Stored entries
________________________

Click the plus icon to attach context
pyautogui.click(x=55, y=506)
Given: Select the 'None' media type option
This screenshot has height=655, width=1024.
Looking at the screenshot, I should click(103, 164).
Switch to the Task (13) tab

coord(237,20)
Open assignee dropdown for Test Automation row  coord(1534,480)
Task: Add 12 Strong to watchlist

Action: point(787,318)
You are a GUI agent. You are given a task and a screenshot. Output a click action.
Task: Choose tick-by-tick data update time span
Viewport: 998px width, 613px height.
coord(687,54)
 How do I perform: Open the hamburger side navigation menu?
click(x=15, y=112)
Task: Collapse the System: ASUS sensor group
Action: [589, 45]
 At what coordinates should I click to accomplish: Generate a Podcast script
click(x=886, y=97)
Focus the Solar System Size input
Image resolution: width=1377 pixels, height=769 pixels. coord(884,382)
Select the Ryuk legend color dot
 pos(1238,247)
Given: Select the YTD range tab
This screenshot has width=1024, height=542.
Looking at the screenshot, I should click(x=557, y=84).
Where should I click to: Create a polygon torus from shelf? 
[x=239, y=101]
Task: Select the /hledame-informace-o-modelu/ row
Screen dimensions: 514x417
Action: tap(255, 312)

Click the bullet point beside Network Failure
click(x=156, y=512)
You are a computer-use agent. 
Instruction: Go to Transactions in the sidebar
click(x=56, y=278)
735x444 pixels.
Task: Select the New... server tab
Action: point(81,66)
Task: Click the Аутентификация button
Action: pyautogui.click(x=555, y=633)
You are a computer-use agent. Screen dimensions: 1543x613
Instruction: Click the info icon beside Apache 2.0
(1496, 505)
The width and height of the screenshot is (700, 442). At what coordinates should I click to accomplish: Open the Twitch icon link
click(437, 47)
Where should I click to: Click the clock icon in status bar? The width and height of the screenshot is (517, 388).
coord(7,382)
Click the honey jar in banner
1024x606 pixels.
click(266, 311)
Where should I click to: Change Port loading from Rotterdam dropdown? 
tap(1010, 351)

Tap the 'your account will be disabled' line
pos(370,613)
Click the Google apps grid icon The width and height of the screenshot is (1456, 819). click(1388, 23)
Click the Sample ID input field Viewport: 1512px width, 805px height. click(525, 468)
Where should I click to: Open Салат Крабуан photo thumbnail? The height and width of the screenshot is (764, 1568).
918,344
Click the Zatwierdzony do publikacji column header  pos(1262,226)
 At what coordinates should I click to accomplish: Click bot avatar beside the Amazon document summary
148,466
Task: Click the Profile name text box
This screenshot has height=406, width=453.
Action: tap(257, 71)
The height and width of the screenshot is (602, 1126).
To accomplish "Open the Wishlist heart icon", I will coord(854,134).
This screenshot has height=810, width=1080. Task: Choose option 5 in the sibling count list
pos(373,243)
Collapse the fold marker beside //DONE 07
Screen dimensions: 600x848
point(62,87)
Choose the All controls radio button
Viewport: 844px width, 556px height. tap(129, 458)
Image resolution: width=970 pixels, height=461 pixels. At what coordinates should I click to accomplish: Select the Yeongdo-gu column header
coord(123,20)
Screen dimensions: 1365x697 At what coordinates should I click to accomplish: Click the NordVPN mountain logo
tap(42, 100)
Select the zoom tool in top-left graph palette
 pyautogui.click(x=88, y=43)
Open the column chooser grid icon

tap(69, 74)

________________________

Reproduce the lines from the line that contains "Where should I click to: Change" up to and including the line that contains "Click the Google", switching "dropdown" to "select box" and keeping everything else identical.

Where should I click to: Change Port loading from Rotterdam select box? 
tap(1010, 351)

Tap the 'your account will be disabled' line
pos(370,613)
Click the Google apps grid icon The width and height of the screenshot is (1456, 819). click(1388, 23)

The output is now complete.